In 1996, Hamlett was drafted by the Colorado Rapids in the second round, 12th overall in Major League Soccer's inaugural draft. His stellar play continued with Colorado, where he won the BIC Tough Defender of the Year award. His playing career ended in 1997 when he suffered a stroke caused by a blood protein deficiency.

==Coaching career==
Following his retirement from professional play in 1997, Hamlett attained his coaching license from U.S. Soccer. In 1998, Hamlett joined the coaching staff of the Chicago Fire.

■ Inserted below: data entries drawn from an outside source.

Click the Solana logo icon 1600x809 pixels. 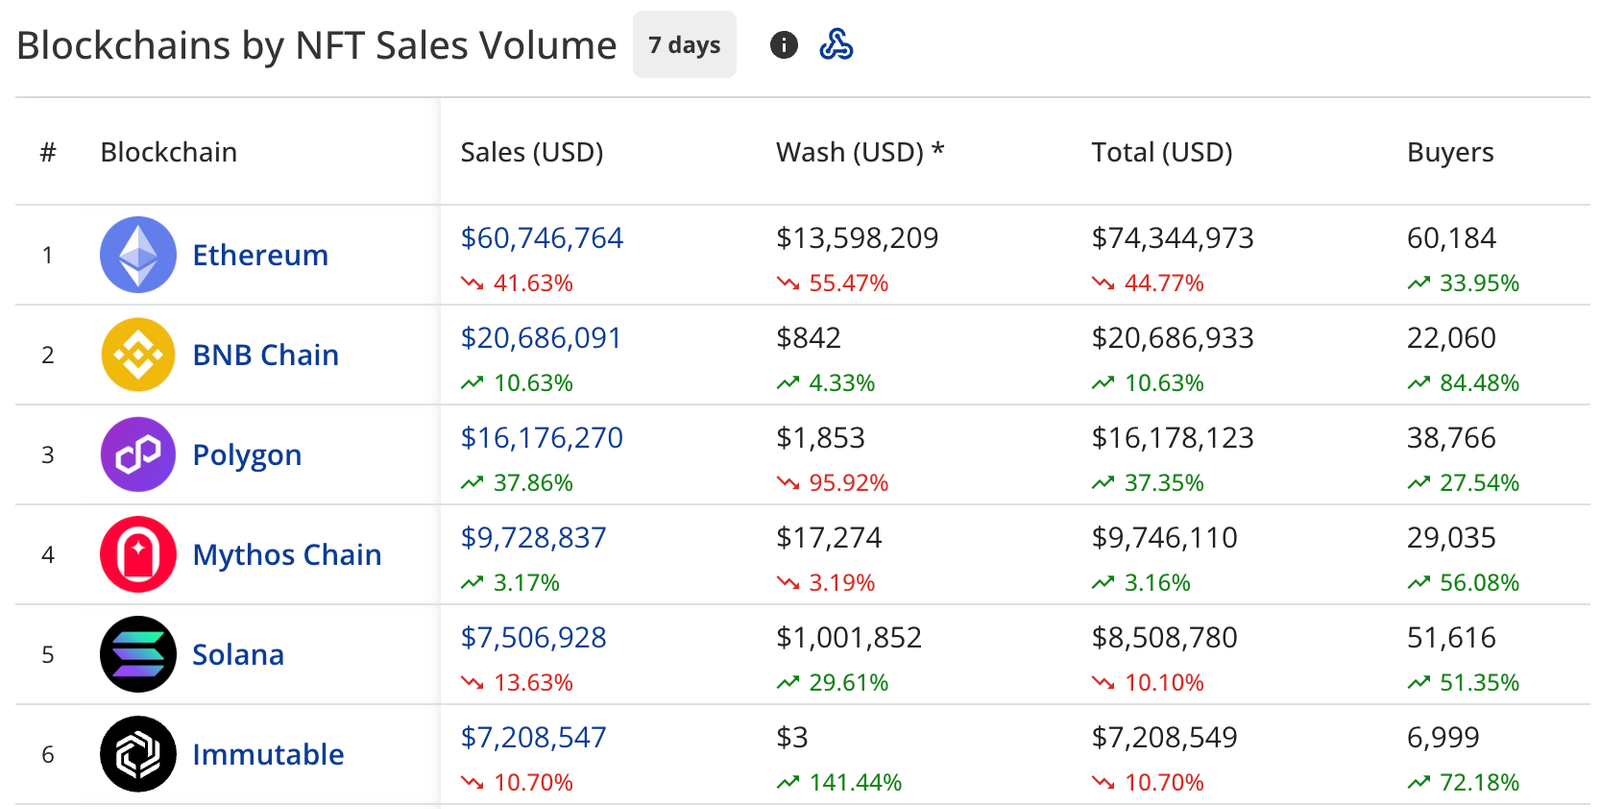(138, 655)
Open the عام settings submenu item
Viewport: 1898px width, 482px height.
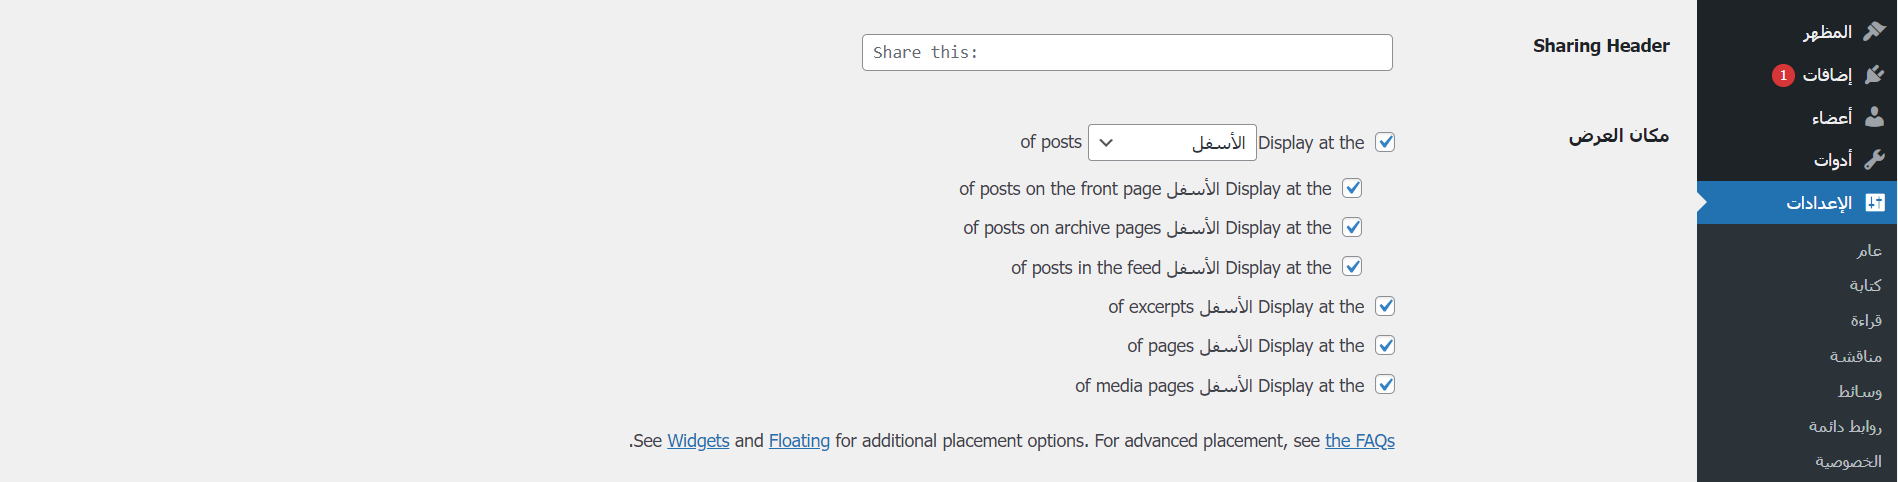tap(1869, 250)
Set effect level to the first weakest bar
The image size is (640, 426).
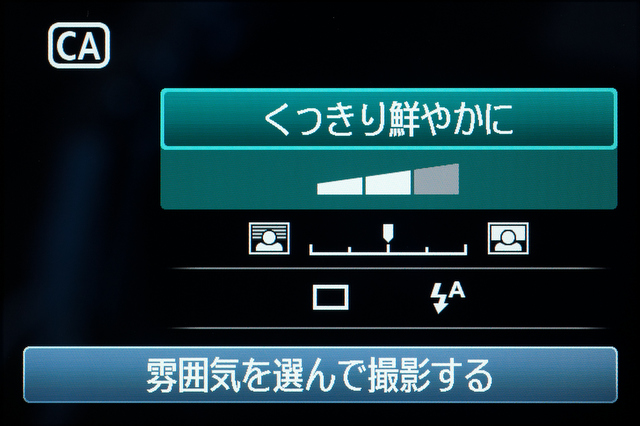pyautogui.click(x=340, y=186)
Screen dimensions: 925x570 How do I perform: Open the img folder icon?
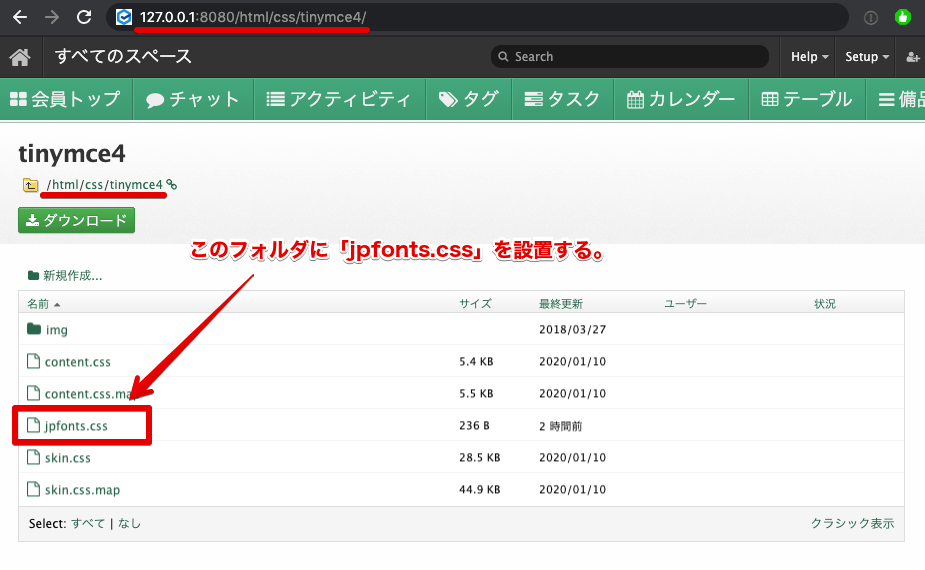tap(34, 329)
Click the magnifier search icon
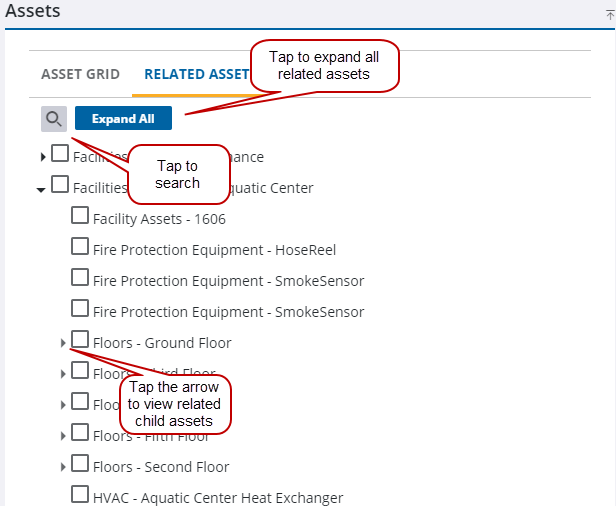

He served as an assistant coach during the U.S. Project-40 squad's visit to Portugal, and continued his coaching duties with the Fire, becoming the senior assistant coach in 2001. Upon dismissal of former head coach Dave Sarachan, Hamlett received interim head coaching duties on June 20, 2007, but resumed assistant coaching duties following the arrival of Juan Carlos Osorio. When Osorio resigned take on the head coach job at the New York Red Bulls, Hamlett was hired as the head coach. Following Fire's failure to qualify for the 2009 MLS Cup, Hamlett was fired as head coach on 24 November 2009. Over his two-plus year tenure with the Fire, Hamlett helped the team to back-to-back Eastern Conference Finals, as well as the 2009 SuperLiga Final, going 24-18-21 in league play and 31-23-24 across all competitions.

Denis took up the post of interim coach of the men's soccer team at the Illinois Institute of Technology for the 2010 season, leading them to a conference title and playoff final appearance.

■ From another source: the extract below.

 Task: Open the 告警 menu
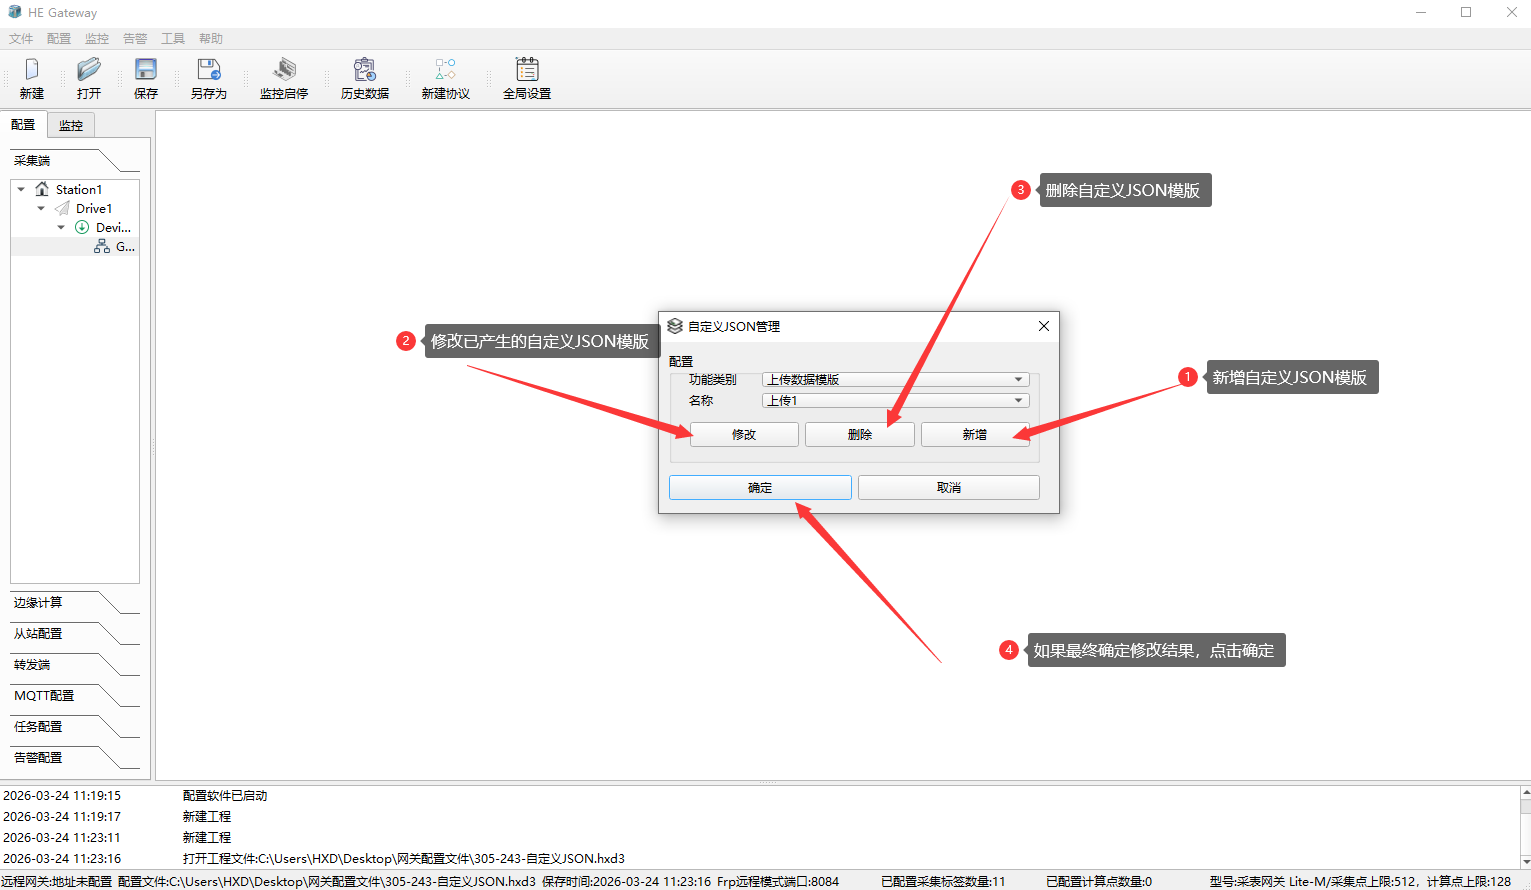135,39
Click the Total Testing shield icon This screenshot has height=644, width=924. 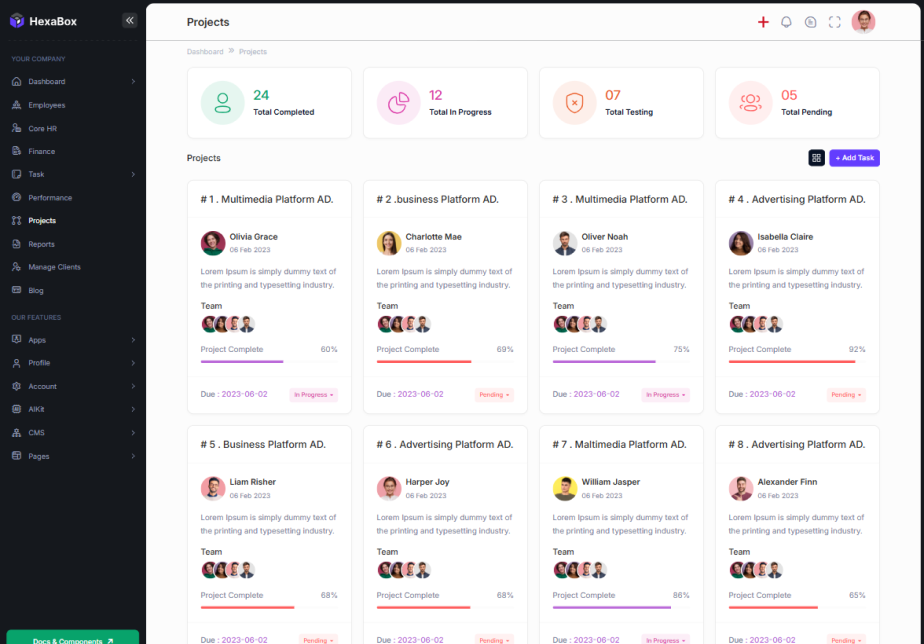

On January 8, 2011, it was announced that Hamlett had joined Vancouver Whitecaps FC in an assistant coaching role. On October 26, 2011, Vancouver announced that it had released Hamlett from his contract.

On January 7, 2012, the Montreal Impact announced that Hamlett was hired as an assistant to manager Jesse Marsch.

Hamlett again joined Marsch's staff with the New York Red Bulls beginning the 2015 season. Prior to the 2017 season, Hamlett moved to New York's front office to assume the role of sporting director.

On November 14, 2023, the Red Bulls fired Hamlett from the sporting director position along with not renewing head coach Troy Lesesne's contract.

Hamlett was appointed first-ever sporting director MLS Next Pro club Connecticut United in January 2025.